The admiral sighed, a tired breath out of shrunken lungs. “I wish to the Lodestar I didn’t have to do this. I wish… I’m fond of you too, my lady. I wish we could be friends again.”
“We can,” she whispered, “if you will set Delp free.”
The conqueror of Maion looked bleakly at her and said: “No. And now I have heard enough.”
She had left his presence.
And the days passed, and there was the farcical nightmare of Delp’s trial, and the nightmare of the sentence passed on him, and the nightmare of waiting for its execution. The Lannach’ho raid had been like a moment’s waking from feverdreams: for it was sharp and real, and your shipmate was no longer your furtive-eyed enemy but a warrior who met the barbarian in the clouds and whipped him home from your cubs!
Three nights afterward, Admiral Syranax lay dying. Had he not fallen sick, Delp would now be a mutilated slave, but in this renewed tension and uncertainty, so controversial a sentence was naturally stayed.
Once T’heonax had the Admiralty, thought Rodonis in a cold corner of her brain, there would be no more delay. Unless -
“Will my lady come this way?”
They were obsequious, the officers who guided her across the deck and into the great gloomy pile of logs. Household servants, pattering up and down window-less corridors by lamplight, stared at her in a kind of terror. Somehow, the most secret things were always known to the forecastle, immediately, as if smelled.
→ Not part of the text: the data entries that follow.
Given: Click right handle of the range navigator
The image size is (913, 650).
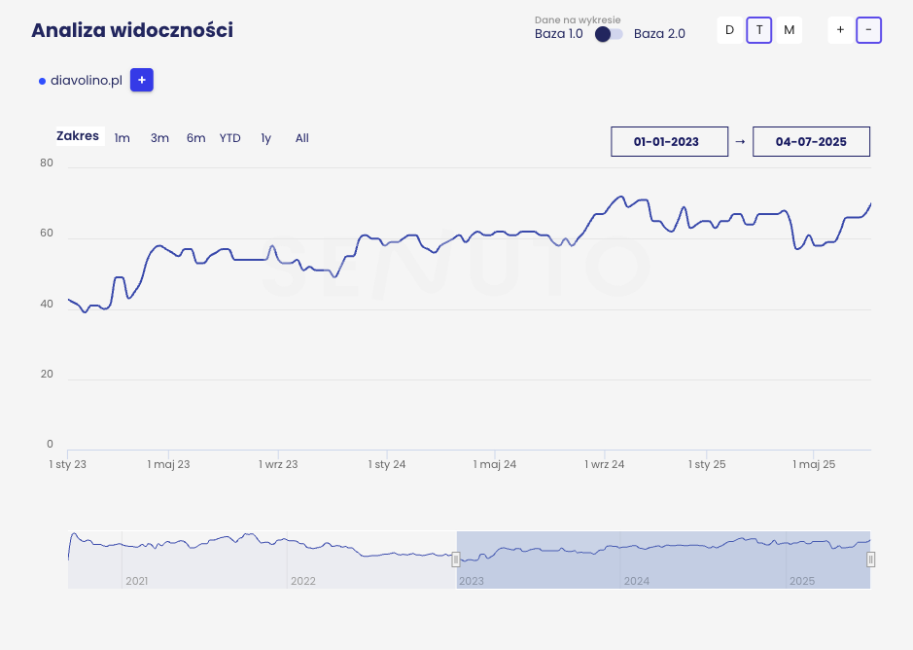Looking at the screenshot, I should click(870, 560).
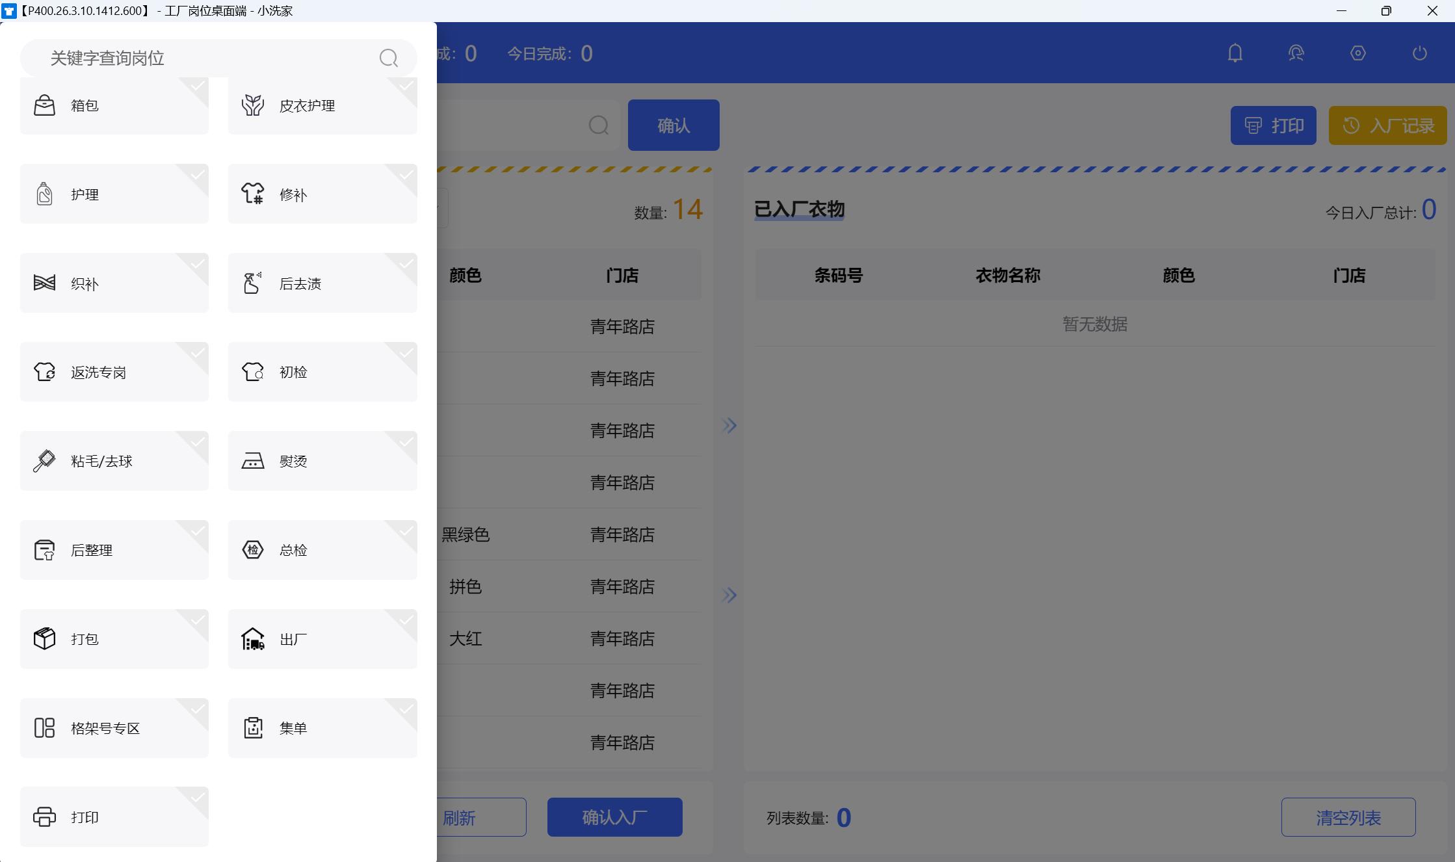This screenshot has width=1455, height=862.
Task: Open the customer service headset icon
Action: pos(1296,53)
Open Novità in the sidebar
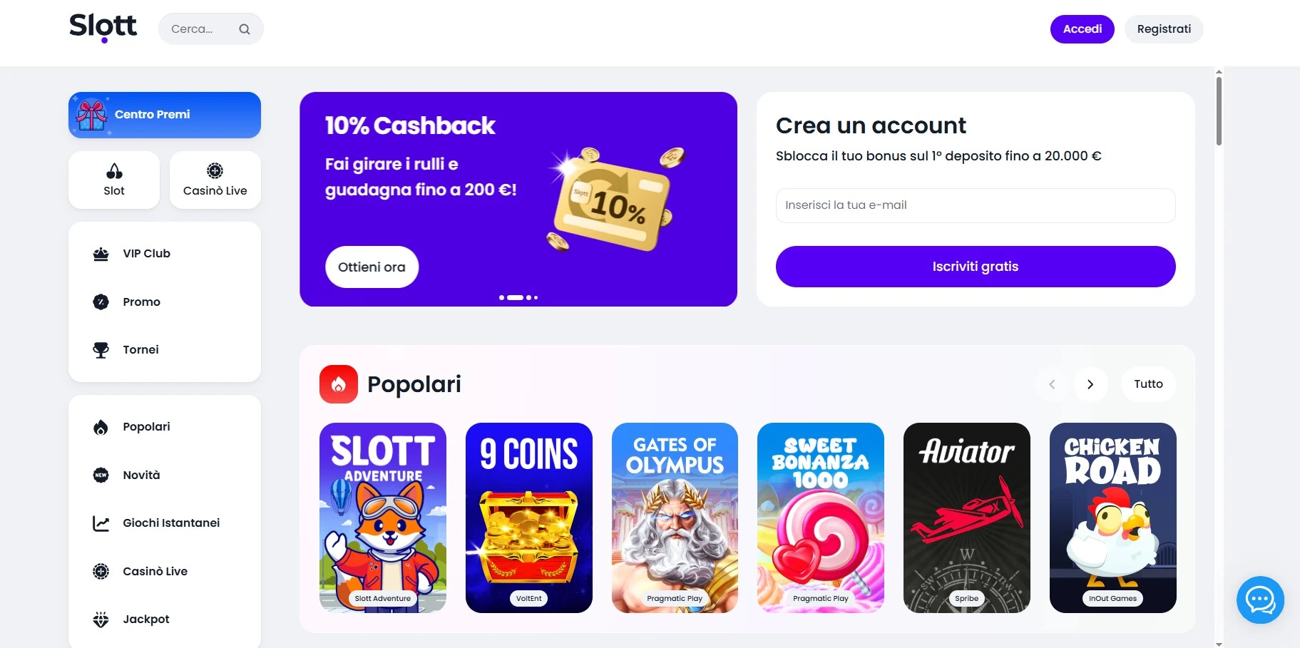Image resolution: width=1300 pixels, height=648 pixels. tap(141, 475)
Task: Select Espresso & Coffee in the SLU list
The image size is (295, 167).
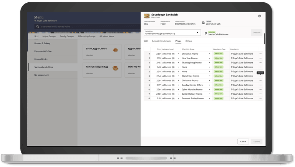Action: coord(43,51)
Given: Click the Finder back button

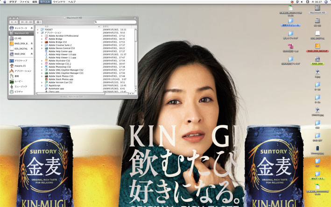Looking at the screenshot, I should (11, 22).
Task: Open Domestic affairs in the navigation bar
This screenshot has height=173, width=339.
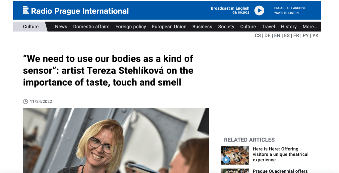Action: coord(91,27)
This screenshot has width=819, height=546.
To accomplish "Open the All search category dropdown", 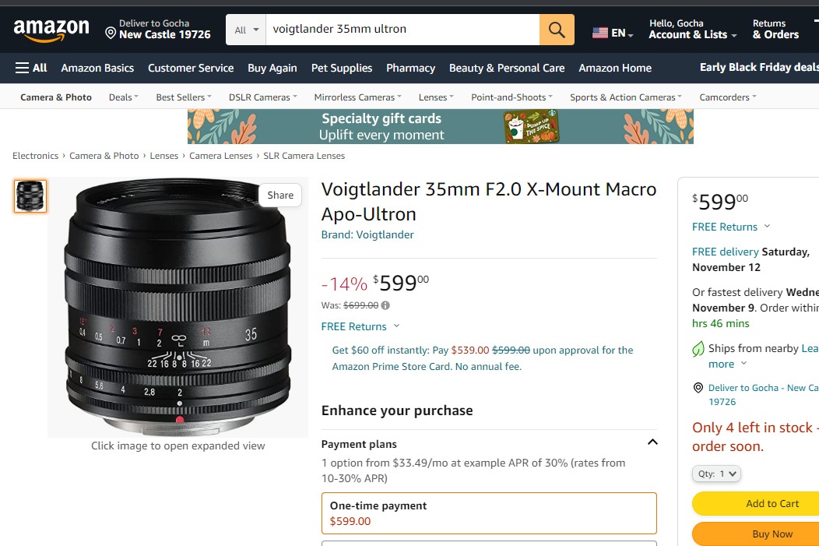I will [x=246, y=30].
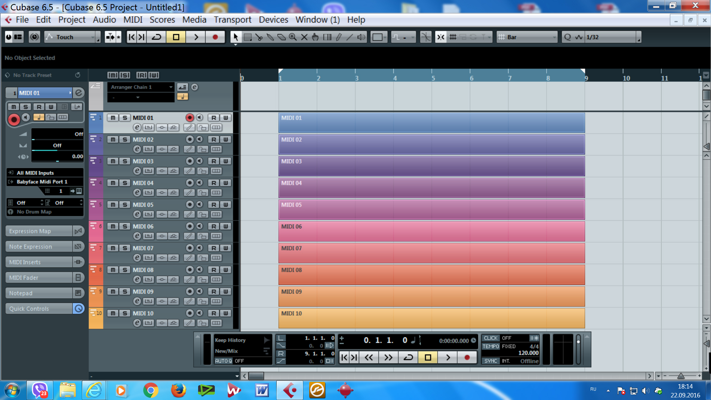The image size is (711, 400).
Task: Open the Arranger Chain 1 dropdown
Action: pos(141,87)
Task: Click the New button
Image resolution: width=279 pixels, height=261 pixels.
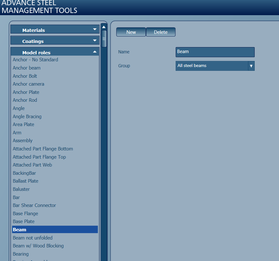Action: point(131,32)
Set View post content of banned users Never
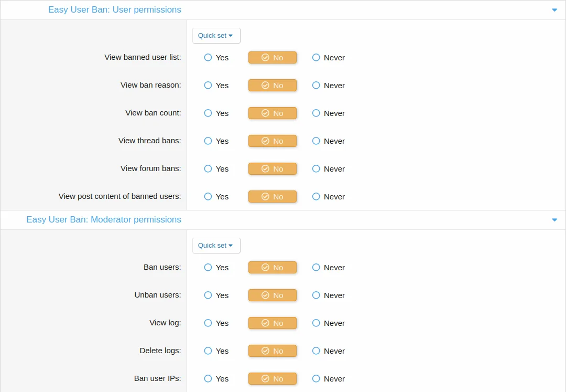Viewport: 566px width, 392px height. (316, 197)
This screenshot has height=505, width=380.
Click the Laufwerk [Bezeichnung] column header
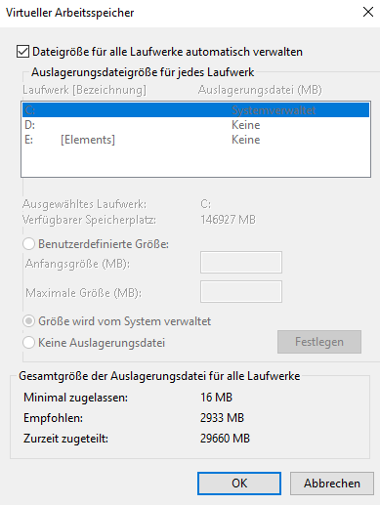pos(84,90)
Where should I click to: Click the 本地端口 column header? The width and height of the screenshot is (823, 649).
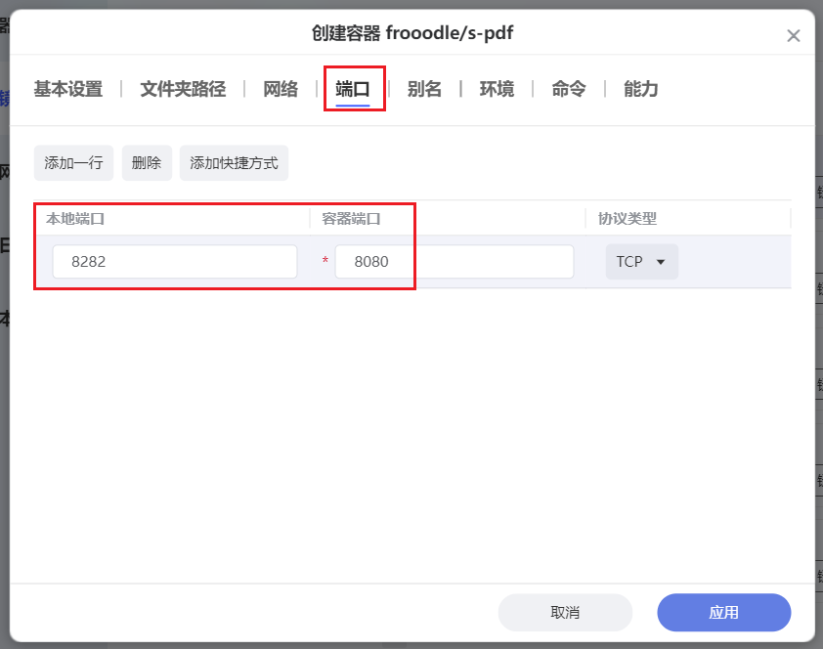[75, 219]
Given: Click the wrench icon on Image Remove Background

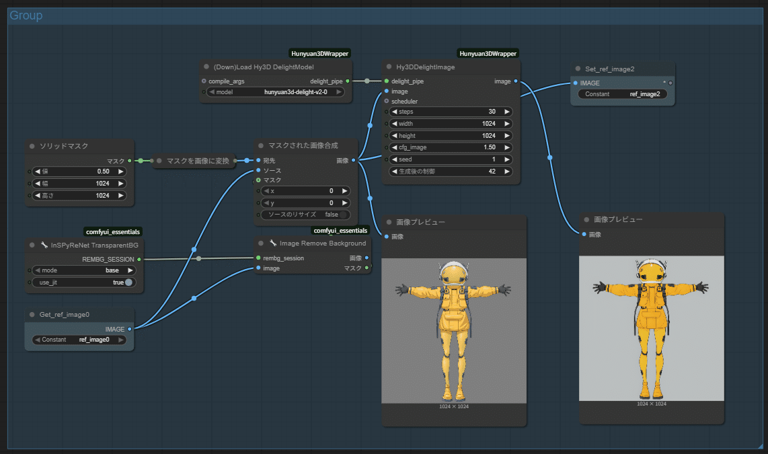Looking at the screenshot, I should click(x=274, y=243).
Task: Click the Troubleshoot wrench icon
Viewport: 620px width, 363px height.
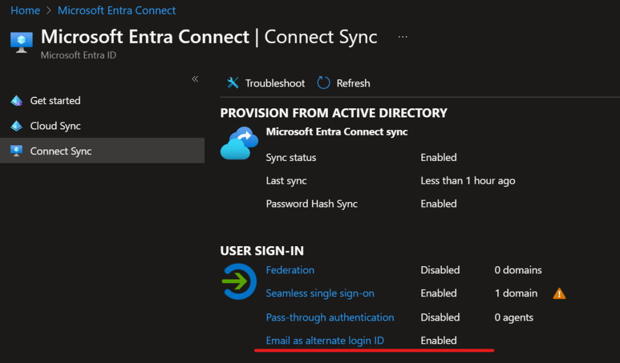Action: [233, 83]
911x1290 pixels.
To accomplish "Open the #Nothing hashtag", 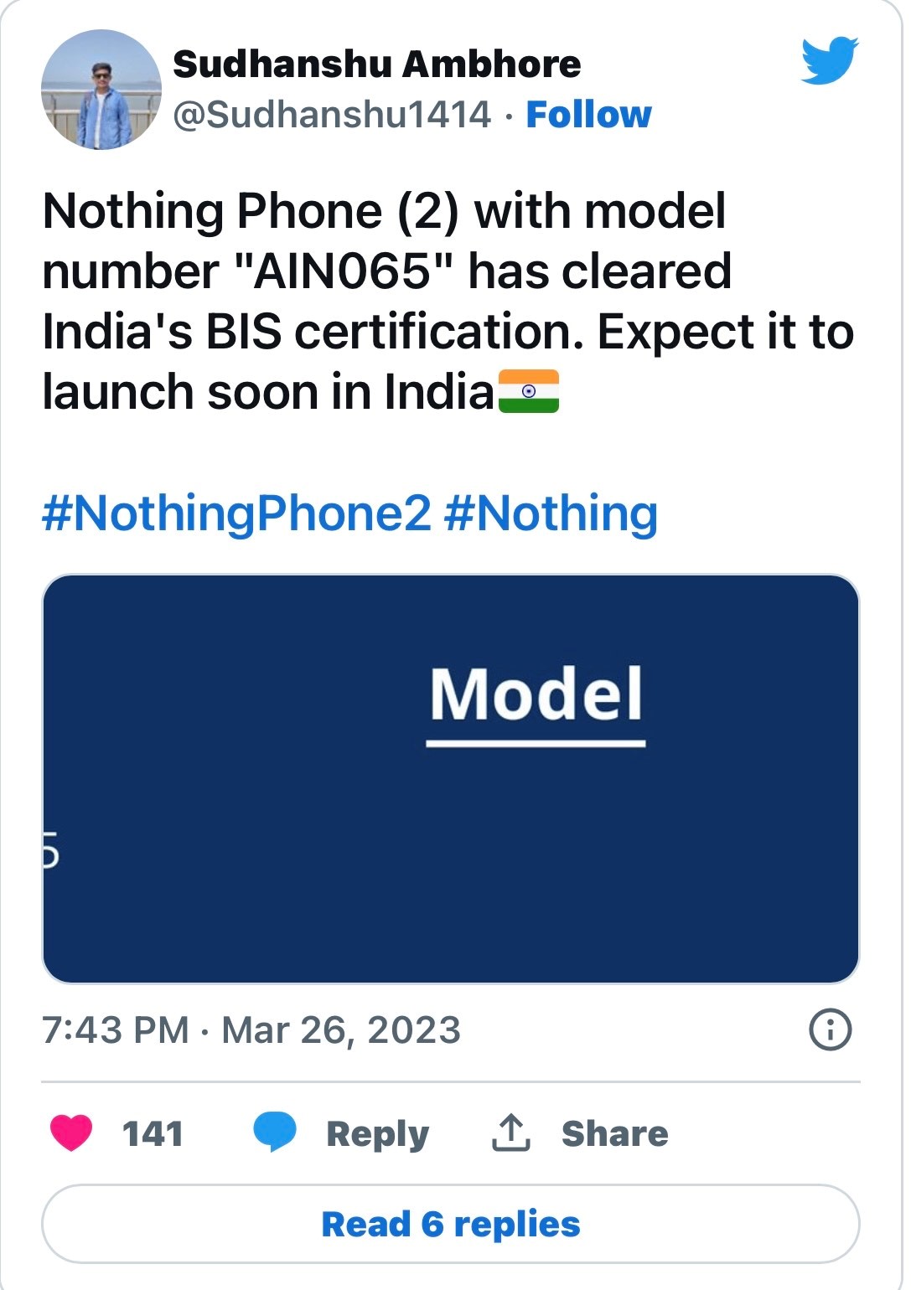I will pyautogui.click(x=551, y=513).
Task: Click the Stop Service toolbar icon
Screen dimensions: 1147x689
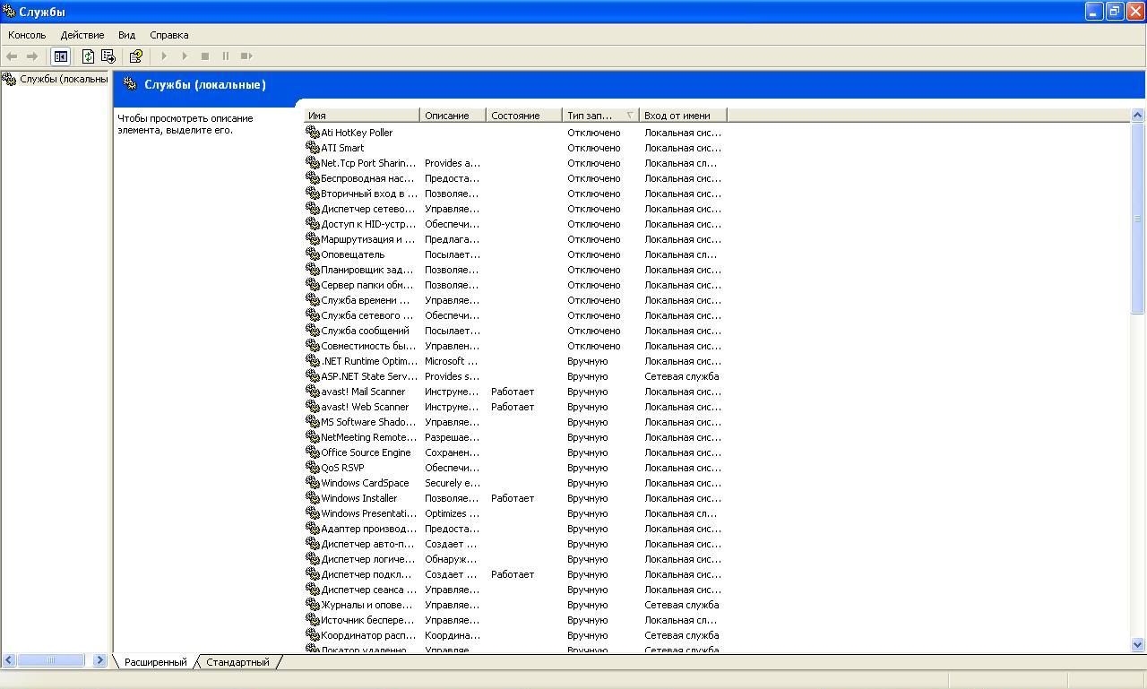Action: click(205, 56)
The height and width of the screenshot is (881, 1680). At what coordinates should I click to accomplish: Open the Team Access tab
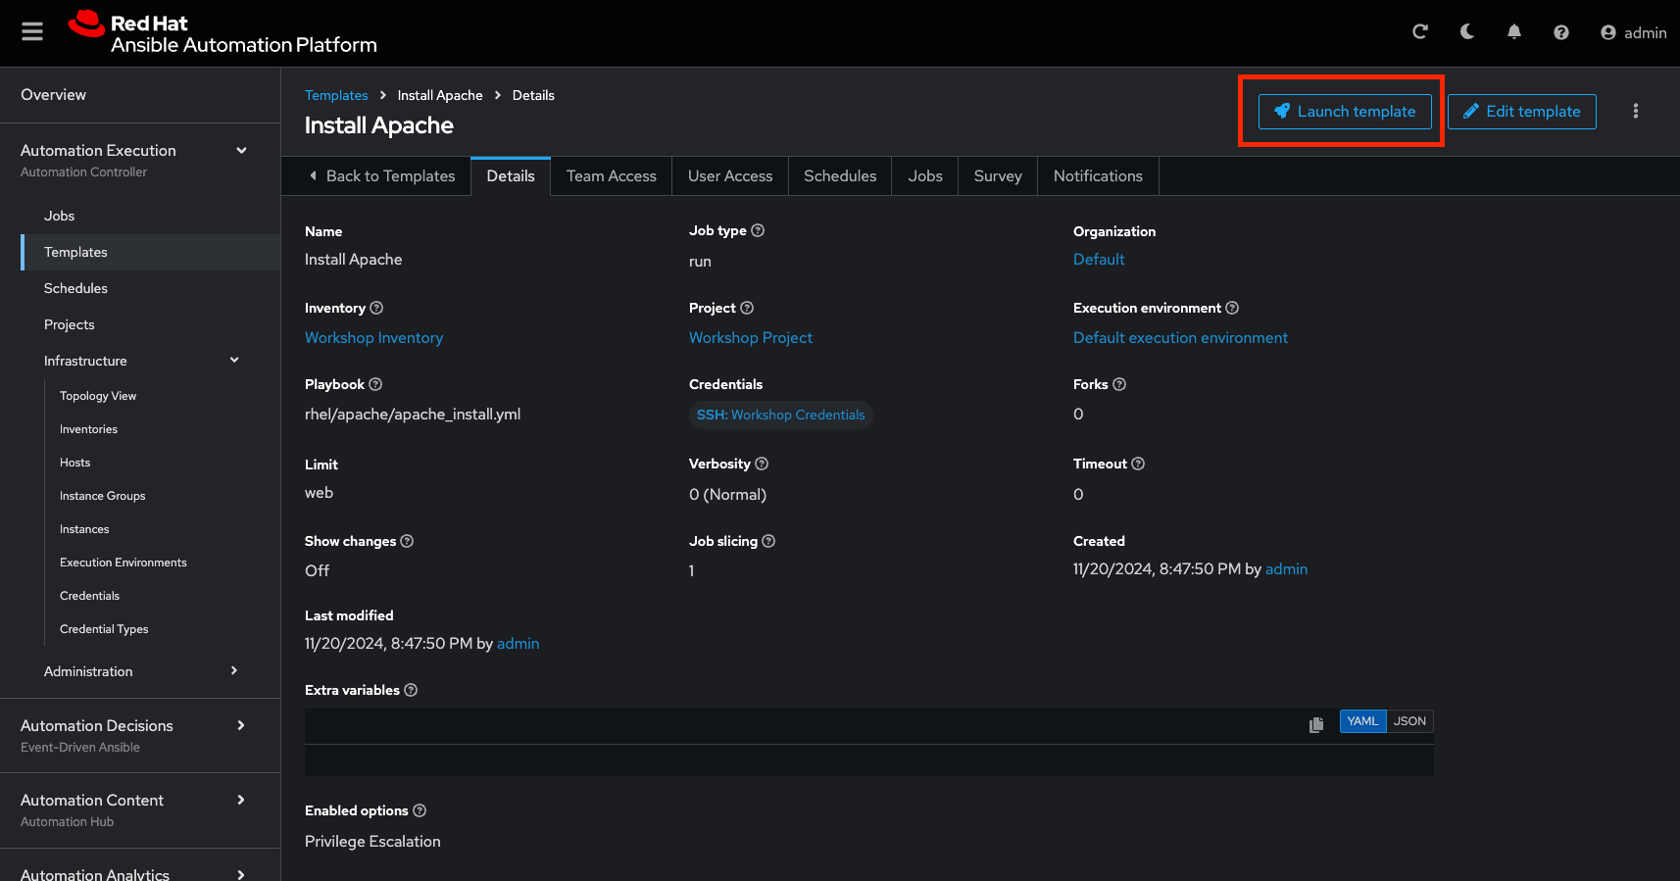611,176
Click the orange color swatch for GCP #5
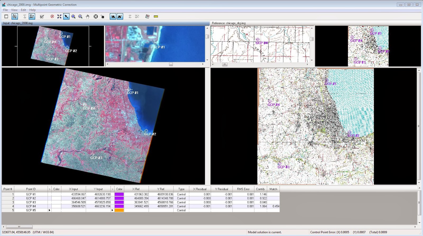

It was dark in here, stuffy, and silent. So silent. The sea is never still. Only now did Rodonis realize that she had not before, in all her life, been shut away from the sound of waves and timber, and cordage. Her wings tensed, she wanted to fly up with a scream.
She walked.
They opened a door for her; she went through, and it closed behind her with sound-deadening massiveness. She saw a small, richly furred and carpeted room, where many lamps burned. The air was so thick it made her dizzy. T’heonax lay on a couch watching her, playing with one of the Eart’ho knives. There was no one else.
“Sit down,” he said.
She squatted on her tail, eyes smoldering into his as if they were equals.
“What did you wish to say?” he asked tonelessly.
“The admiral your father lives?” she countered.
“Not for long, I fear,” he said. “Aeak’ha will eat him before noon.” His eyes went toward the arras, haunted. “How long the night is!”
Rodonis waited.
“Well?” he said. His head swung back, snakishly. There was a rawness in his tone. “You mentioned something about… another mutiny?”
Rodonis sat straight up on her haunches. Her crest grew stiff. “Yes,” she replied in a winter voice. “My husband’s crew have not forgotten him.”
“Perhaps not,” snapped T’heonax. “But they’ve had sufficient loyalty to the Admiralty drubbed into them by now.”
“Loyalty to Admiral Syranax, yes,” she told him. “But that was never lacking. You know as well as I, what happened was no mutiny… only a riot, by males who were against you. Syranax they have always admired, if not loved.